* _What you are asked to do_
Each line from the one that holds "You are a computer-use" to the end of the entries is to be given again exactly. Do not include pictures.

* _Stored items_
=== Begin Enclosure ===
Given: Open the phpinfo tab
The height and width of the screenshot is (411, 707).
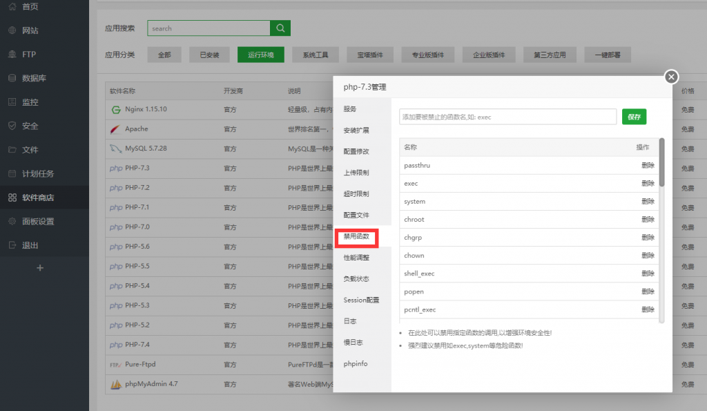Looking at the screenshot, I should pyautogui.click(x=354, y=363).
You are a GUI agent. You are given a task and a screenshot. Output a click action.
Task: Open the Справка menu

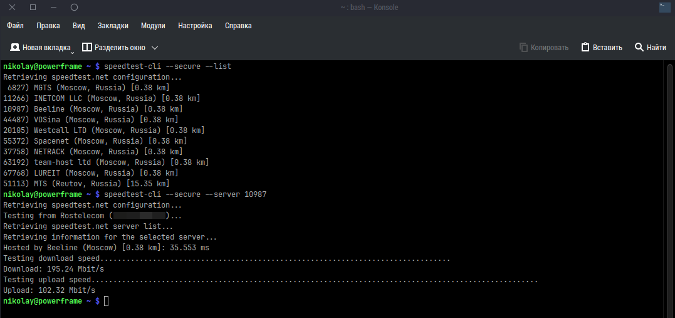pyautogui.click(x=238, y=26)
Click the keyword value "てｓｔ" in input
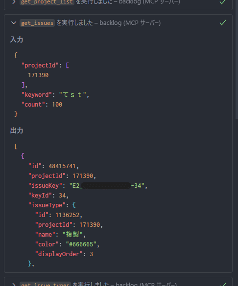The width and height of the screenshot is (238, 286). pos(72,95)
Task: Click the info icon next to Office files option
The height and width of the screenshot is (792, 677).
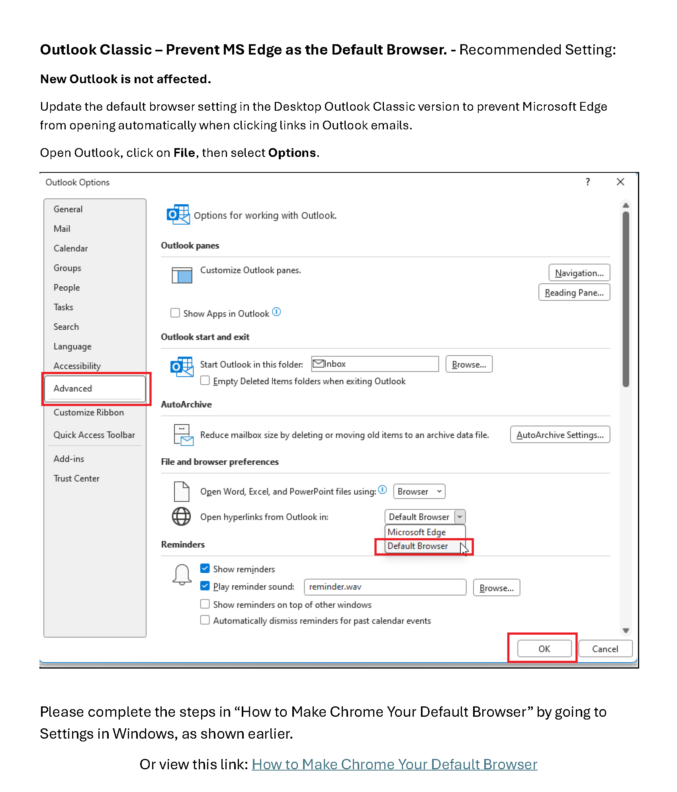Action: click(x=382, y=490)
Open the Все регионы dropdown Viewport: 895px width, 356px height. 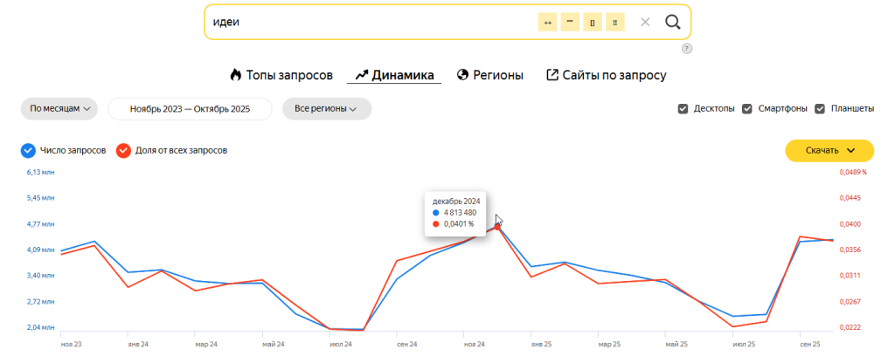click(326, 109)
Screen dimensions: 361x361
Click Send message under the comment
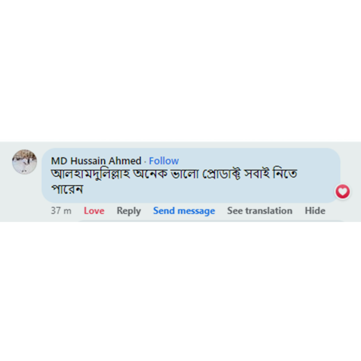click(x=184, y=211)
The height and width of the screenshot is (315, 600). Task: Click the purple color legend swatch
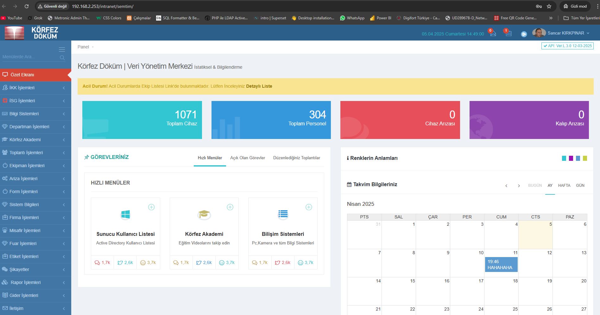tap(571, 158)
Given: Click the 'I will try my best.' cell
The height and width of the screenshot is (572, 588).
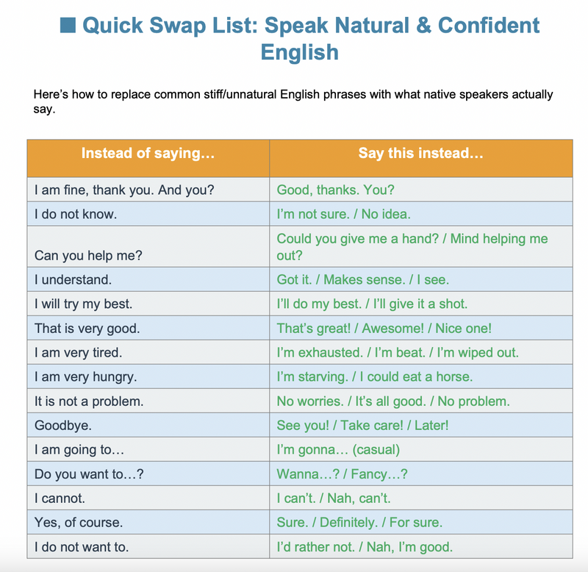Looking at the screenshot, I should click(148, 304).
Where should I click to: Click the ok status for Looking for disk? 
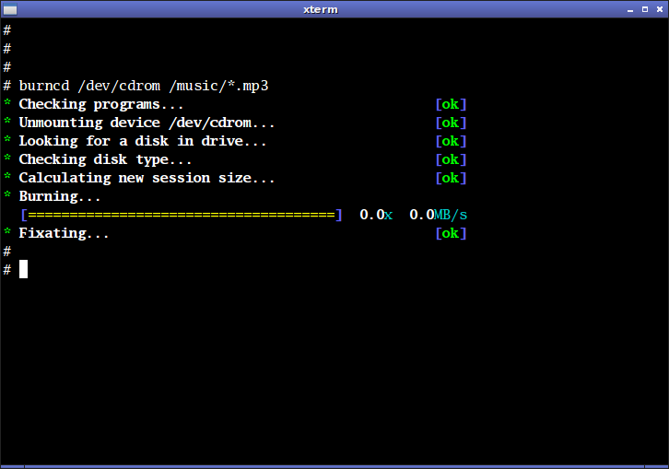click(x=451, y=141)
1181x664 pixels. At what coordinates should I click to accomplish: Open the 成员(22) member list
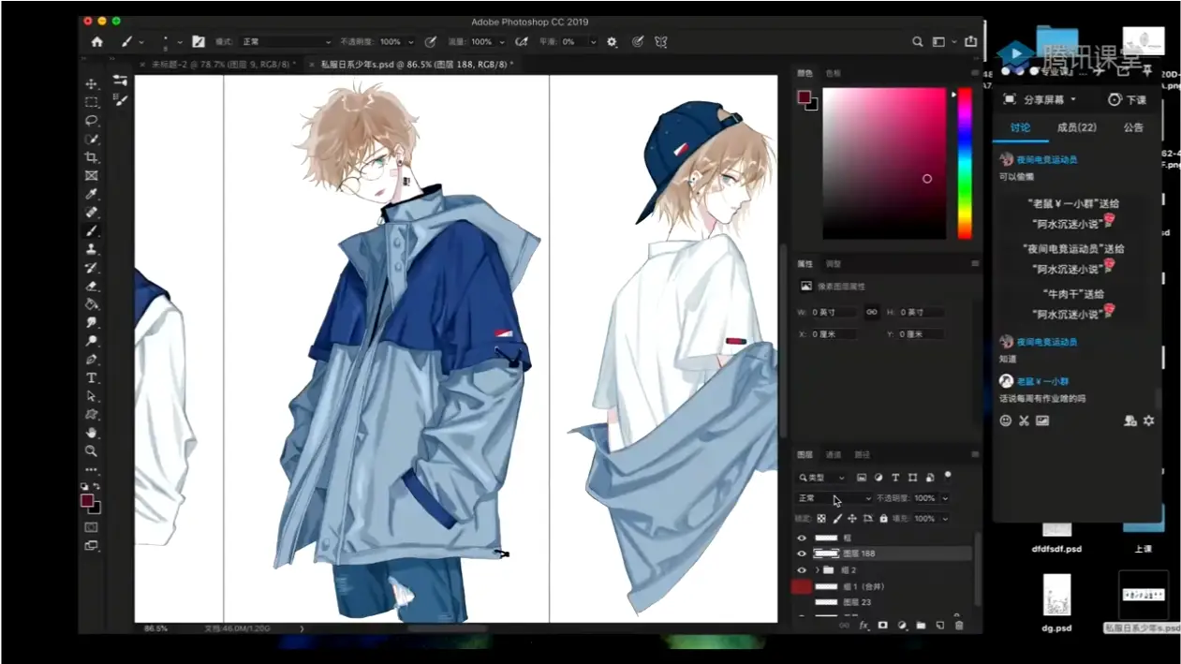tap(1077, 127)
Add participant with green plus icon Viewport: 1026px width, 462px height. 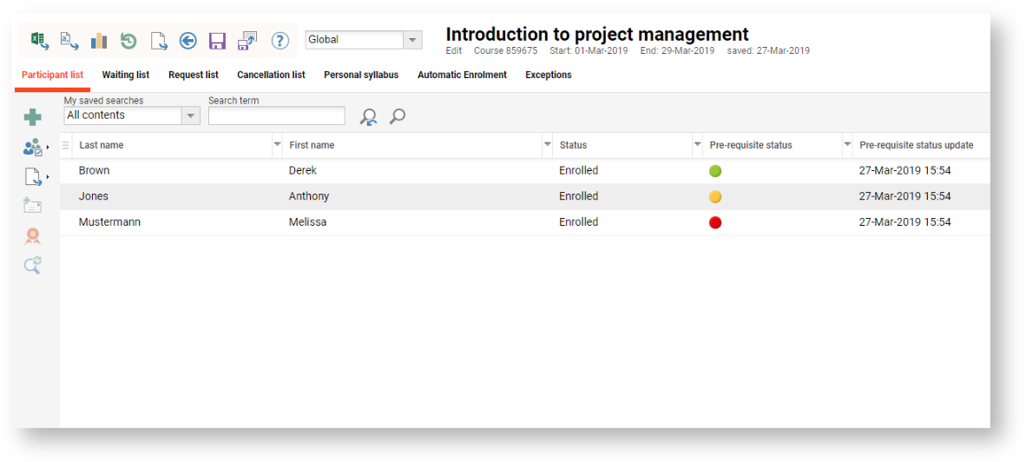click(x=32, y=117)
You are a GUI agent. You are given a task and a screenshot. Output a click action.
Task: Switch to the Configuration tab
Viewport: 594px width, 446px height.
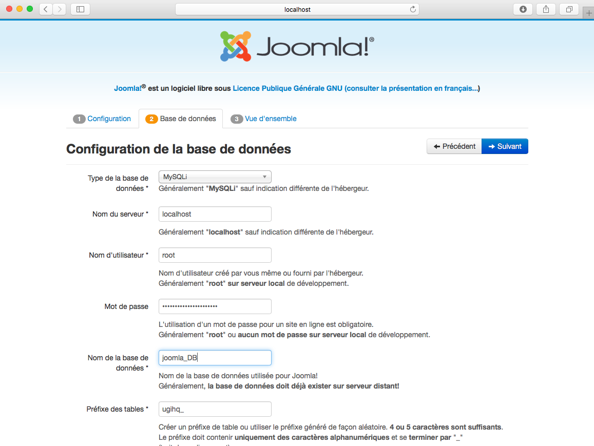[102, 119]
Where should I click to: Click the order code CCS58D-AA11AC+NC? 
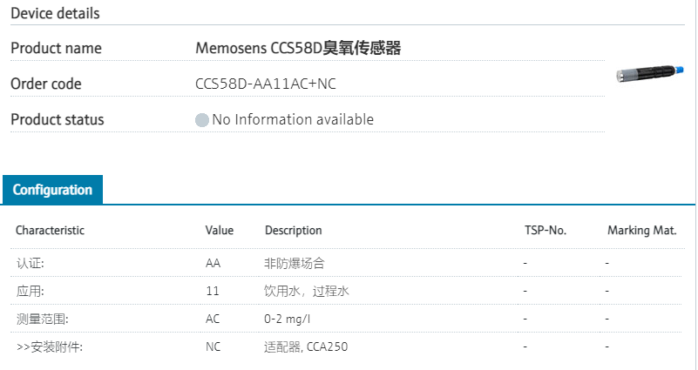click(x=266, y=84)
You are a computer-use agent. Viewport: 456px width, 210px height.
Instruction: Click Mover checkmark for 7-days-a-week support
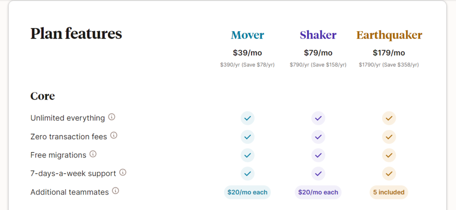[x=248, y=174]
=== End Enclosure ===
* _Answer box_
You are a computer-use agent. Viewport: 456px width, 210px height.
Instruction: Click Mover checkmark for 7-days-a-week support
[x=248, y=174]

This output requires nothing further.